UTU y ALUR reactivan pasantías estudiantiles en Bella Unión tras 18 años

Siete estudiantes de distintas orientaciones técnicas de la Universidad del Trabajo del Uruguay (UTU) se incorporarán como pasantes al Complejo Agroindustrial de Bella Unión, perteneciente a Alcoholes del Uruguay S.A. (ALUR). Esta iniciativa, fruto de un reciente acuerdo interinstitucional, marca el retorno de las pasantías de UTU en la planta después de 18 años.

El convenio fue oficializado el pasado lunes 20 de julio, en un acto celebrado en la Escuela Técnica 1 «Maestro Sergio González Olaizola». Este acuerdo permitirá la incorporación de alumnos de especialidades como mecánica, electricidad, gastronomía y agrario en el complejo, retomando una práctica que estuvo en pausa desde el año 2008.

En la ceremonia estuvieron presentes destacadas figuras de ambas organizaciones. Por parte de la UTU asistieron el Prof.

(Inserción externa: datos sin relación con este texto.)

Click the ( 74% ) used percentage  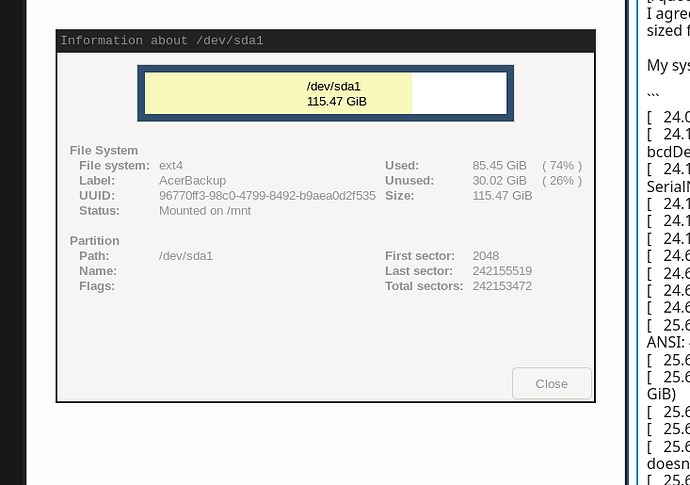pyautogui.click(x=561, y=166)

Danny Silveira, director del Campus Regional Litoral Norte; la Prof. Cristina Mantuani, directora de la Escuela Técnica; y la Prof. Myriam Souza, inspectora regional. Representando a ALUR participaron el Ing. Federico Jamen, Gerente de Operaciones en Bella Unión, y el Ing. Marcelo Sadres, presidente de la compañía.

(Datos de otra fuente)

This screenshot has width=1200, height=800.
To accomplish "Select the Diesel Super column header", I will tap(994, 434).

El Ing. Marcelo Sadres, presidente de ALUR, enfatizó que este convenio es parte de un objetivo fundacional de su gestión: «Nos propusimos desde el primer día que ALUR esté más cerca de la comunidad y que la comunidad esté más cerca de ALUR». Sadres compartió su experiencia personal, habiendo sido él mismo pasante en ALUR. «Cuando asumí este rol fui a visitar el laboratorio y me comentaban: ‘vos estuviste acá hace muchísimos años haciendo tu pasantía’. Poder ser hoy quienes abrimos nuevamente esas puertas me gratifica enormemente», comentó, destacando el significado de la reapertura de estas oportunidades.

Por su parte, la Prof. Cristina Mantuani de la UTU, resaltó la trascendencia del acuerdo para los alumnos y la institución. En sus palabras, «No solo están abriendo un espacio físico, están abriendo una ventana al futuro, están confiando en la educación pública técnica uruguaya y están invirtiendo en el capital más valioso que tiene Bella Unión: su juventud».

El Ing. Federico Jamen también hizo alusión a su etapa estudiantil, valorando la importancia de estas oportunidades. «Poder estar del otro lado y compartir con las personas que van a acceder a este programa me pone muy contento», manifestó, animando a los jóvenes: «sean bienvenidos, pregunten todo lo que tengan que preguntar».

El estudiante Axel Torres, en representación de sus compañeros, agradeció la valiosa oportunidad. «Esta pasantía representa mucho más que una experiencia de trabajo, nos comprometemos a aprovecharla con responsabilidad y respeto», declaró, resumiendo el sentir general del grupo.

Tras la firma del acuerdo, los jóvenes fueron presentados a las jefaturas y gerencias de las distintas áreas en la planta de ALUR. La actividad concluyó con un recorrido por las instalaciones industriales, acompañados por las autoridades de ambas entidades.

Con este convenio, ALUR subraya su compromiso con la capacitación profesional, el robustecimiento de sus lazos con la educación pública y la creación de oportunidades que impulsan el desarrollo de Bella Unión y de toda la región norte del Uruguay, según el comunicado oficial.

**Acerca del Complejo Agroindustrial de ALUR en Bella Unión**

Desde el año 2006, ALUR tomó las riendas de la gestión de la cadena de producción y procesamiento de caña de azúcar del Ingenio Azucarero, previamente a cargo de CALNU (Cooperativa de Productores). Desde entonces, la empresa ha impulsado una profunda modernización del perfil industrial del complejo, sumando nuevas capacidades productivas y energéticas, bajo un esquema de integración que vincula estrechamente la producción agrícola con la industrial.

La planta tiene una capacidad de molienda que oscila entre 3.500 y 4.000 toneladas diarias de caña de azúcar. Sus principales productos son azúcar refinado, bioetanol anhidro y energía eléctrica. ALUR opera bajo un modelo de economía circular, priorizando la optimización de recursos y el máximo aprovechamiento de la materia prima. Con el paso de los años, este complejo se ha establecido como un eje fundamental del desarrollo regional, fusionando producción, industria y creación de empleo en la zona norte del país. Durante la temporada de zafra, la cadena agroindustrial de la caña de azúcar emplea directamente a unas 2.700 personas, y se calcula que entre 10.000 y 12.000 habitantes de la región dependen directamente de esta actividad productiva.